PALESTINA NO CABE EN SU NEUTRALIDAD
Por eso la frase de Bendodo no se sostiene. No estamos ante un partido que defienda la pureza del deporte frente a la política. Estamos ante un partido que quiere decidir qué símbolos pueden entrar en el deporte y cuáles deben quedarse fuera. La bandera española entra. El himno entra. La monarquía entra. La selección como idea de España entra. La batalla contra el independentismo entra. Palestina, no.
Y ahí está el verdadero escándalo. No en el gesto de Lamine Yamal, sino en la reacción del PP. Un futbolista joven levanta una bandera palestina durante una celebración y Génova habla como si se hubiera profanado un templo. Pero cuando el deporte sirve para envolver España en rojo y amarillo, para atacar al independentismo, para disputar leyes o para agitar la unidad nacional, entonces ya no hay problema. Entonces el deporte educa, une, representa, emociona y vertebra.
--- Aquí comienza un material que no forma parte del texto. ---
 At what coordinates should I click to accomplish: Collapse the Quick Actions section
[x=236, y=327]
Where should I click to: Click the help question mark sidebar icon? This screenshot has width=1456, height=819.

La neutralidad que pide el PP no es neutralidad. Es obediencia simbólica. Es pedir silencio a quien señala el genocidio y aplauso a quien ondea la bandera correcta. Es decirle a Lamine Yamal que se limite a jugar, a correr, a marcar y a vender camisetas. Que no mire al mundo. Que no tenga memoria. Que no tenga empatía pública.
Pero el fútbol nunca ha estado fuera de la sociedad. Nunca. Lo saben los clubes, lo saben las aficiones y lo sabe perfectamente el PP. Por eso se enfadan tanto cuando alguien rompe el decorado. Lamine Yamal no mezcló el deporte con la política. Solo recordó algo mucho más incómodo: que el deporte ya estaba lleno de política, pero algunos solo se escandalizan cuando aparece Palestina.